Start Reading passage

9 ways employers can transform retirement plans to help workers
According to the 2019 Driving Plan Health report from Principal, employers have several options to help employees save.
Whether on the verge of retirement or launching a career, workers need to save more for retirement—but there are obstacles in their way even if they participate in retirement plans at work.
Although 65 percent of workers are participating in a workplace retirement plan, that’s still not covering everyone. And there are some bumps along the way even for active participants.
Among the challenges older workers who have switched jobs a number of times face is the challenge of creating a retirement income stream out of scattered plans that haven’t been rolled over into a single account.
Millennials, for their part, are saving more than earlier generations, but not as many of them are doing so—while 30 percent of millennials are putting money into a retirement account, 47 percent of boomers are saving.
And regardless of generation, whether the investments they choose (or are offered) are the right ones to help them grow their nest egg, they may lack enough investment savvy to navigate the selections offered to achieve the maximum benefit.

End Reading passage
Start Recorded information

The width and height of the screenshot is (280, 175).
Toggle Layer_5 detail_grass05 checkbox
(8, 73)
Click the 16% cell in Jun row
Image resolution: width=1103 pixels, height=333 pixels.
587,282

End Recorded information

Task A: Revise the stretch of the retirement plan text from "Although 65 percent" through "a single account.", replacing "bumps" with "hurdles".
Task B: Identify every percentage figure given in the retirement plan text.
Rely solely on the retirement plan text.

Complete answer A:
Although 65 percent of workers are participating in a workplace retirement plan, that’s still not covering everyone. And there are some hurdles along the way even for active participants.
Among the challenges older workers who have switched jobs a number of times face is the challenge of creating a retirement income stream out of scattered plans that haven’t been rolled over into a single account.

Complete answer B: 65 percent, 30 percent, 47 percent